The music created by such a visionary as
Bruckner needs special care from the listener.
His symphonies have been called “cathedrals in
sound,” and the phrase is appropriate both for
the mood that they convey and for their
implication of grandeur. Such works by their very
nature must be large in sonority and temporal
duration if their vision is to be realized — a
twenty-minute Bruckner symphony would be as
ludicrous as the massive baldachino of St.

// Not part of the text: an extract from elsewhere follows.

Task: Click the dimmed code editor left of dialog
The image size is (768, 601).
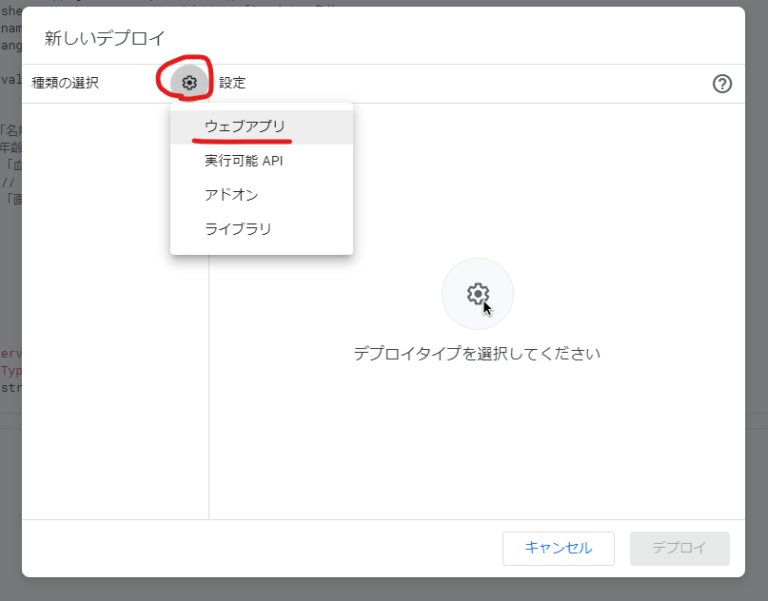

Peter’s dropped onto the altar of the
neighborhood parish church. It is this very
striving toward the infinite, toward the
transcendent, that raises Bruckner’s best works
to a plane achieved by few others in the history
of music. Those willing to meet Bruckner on his
own terms, to partake of the special hour that he
grants the listener in each of his symphonies,
find an experience as fulfilling and deeply
satisfying as any that the art has to offer. Wrote
Lawrence Gilman, “He was and is a seer and
prophet. Sometimes, rapt and transfigured, he
saw visions and dreamed dreams as colossal, as
grandiose, as aweful in lonely splendor, as those
of William Blake.”
The Fourth Symphony, one of Bruckner’s
finest achievements of spirit and craftsmanship,
could be (and has been) the subject of extensive
analysis. (Robert Simpson’s consideration runs
to 22 pages.) Suffice it to say for the technically
minded that the first movement is in leisurely
sonata form, the Andante is built from three
themes which recur in sequence, the galvanic
Scherzo is provided with a sharply contrasting
trio reminiscent of an Austrian Ländler, and the
Finale draws together themes from all the
preceding movements for a cyclical summation
of the entire Symphony. The most fruitful
approach for those who prefer to listen without
labels, however, is to be swept along by the
glorious tide of sound, at some times small and
intimate and reverential, at others, mighty and
heaven-storming. It is from the building of long,
controlled climaxes to move from the tiny to the
great that the Symphony derives much of its
power, as though these rising lines of musical
tension were the machines slowly, inexorably
opening the cathedral vault to the visionary sky
above. Deryck Cooke wrote, “The essence of
Bruckner’s symphonies is that they express the
most fundamental human impulses, unalloyed by
civilized conditioning, with extraordinary purity
and grandeur of expression; and that they are on
a monumental scale which, despite many
internal subtleties and complexities, has a
shattering simplicity of outline.” Perhaps
Bruckner was right — perhaps his talent did,
indeed, come directly from God.
The score calls for three flutes, two oboes,
two clarinets, two bassoons, four horns,
three trumpets, three trombones, tuba,
timpani, cymbals and the usual strings.